権限の範囲はプラットフォームの運用ルールで決められています。無料の自社メニューはポータルが自動で変更し、有料の施術は医師への提案にとどめます(閾値とフラグの詳細)。
プランは滞在期間全体(日数、時間枠、所要時間、料金)を一括して作成されます。10日間の「免疫リブート」には、7つの診断項目、27回の施術セッション、10回の散歩(計480分)、30回の温泉水飲用が含まれます。
施術部分の料金は16,340 CZK(≈ 654 EUR)です。
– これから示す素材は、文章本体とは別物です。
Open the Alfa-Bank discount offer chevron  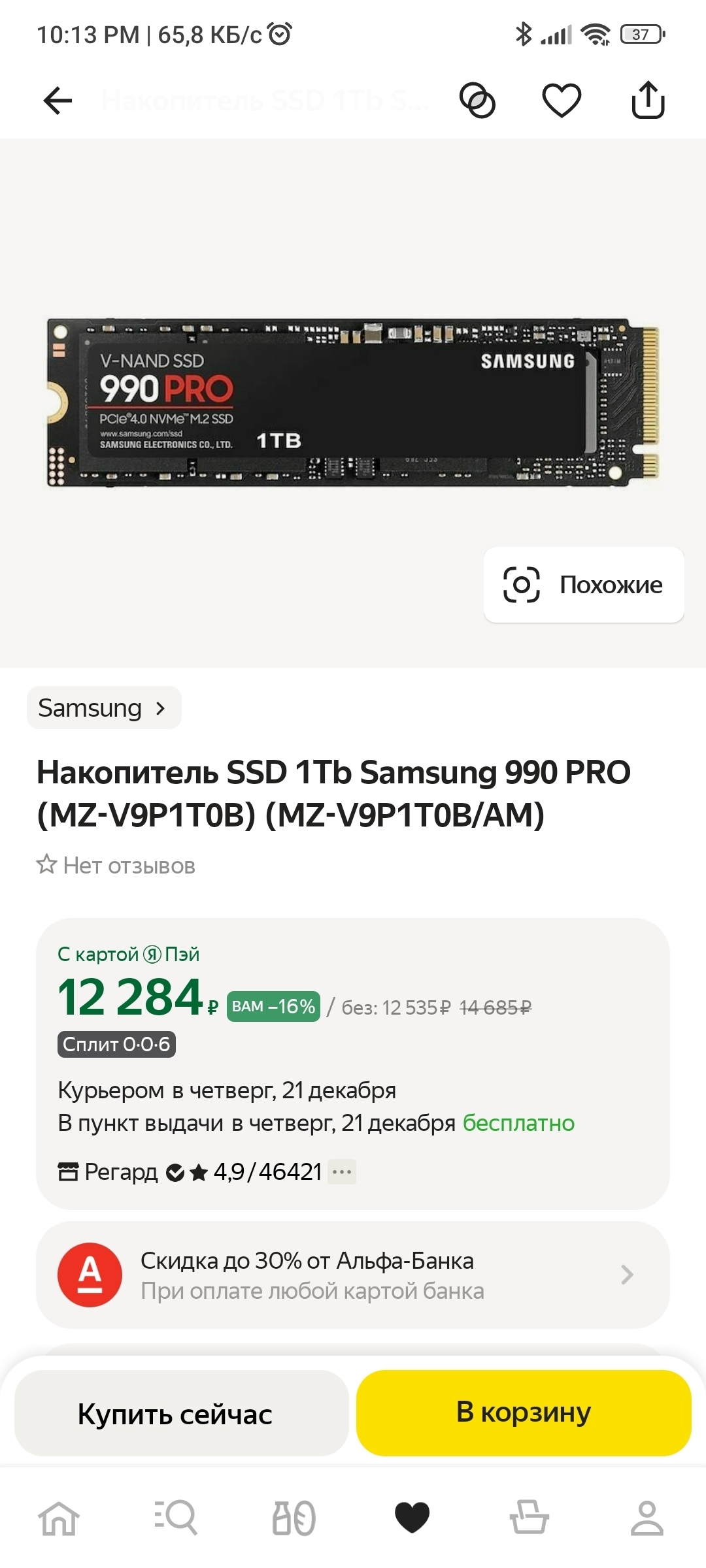tap(627, 1274)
主な内訳は、医師の診察2回 2,200 CZK、初診 2,000 CZK、InBody測定2回 2,000 CZK、ノルディックウォーキング5回 1,750 CZK、血液検査パネル 1,500 CZK、ヨウ素臭素浴2回 1,300 CZK、クリオ・ハイドロセラピー2回 1,240 CZK、酸素療法2回 1,100 CZKです。サウナワールド4回とプール6回は料金に含まれています。宿泊費は別途計算され、スタンダードルームで1泊2,900 CZKからとなります。18歳以上のゲスト1名につき1泊50 CZKの宿泊税(市税)は受付でお支払いいただきます。
ポータルにはLongevityの各柱の割合も表示されます:心臓・血管 29%、代謝 19%、ストレス・睡眠 17%、筋肉・関節 14%、免疫 12%、消化器・飲泉療法 9%。免疫の割合が控えめに見えるのは、割合がセッション数で計算され、毎日の散歩や飲泉療法が心臓や消化器の項目に加算されるためです。このコースの5日間の最小構成は、診断3項目、施術13セッション、散歩230分で7,270 CZKとなります。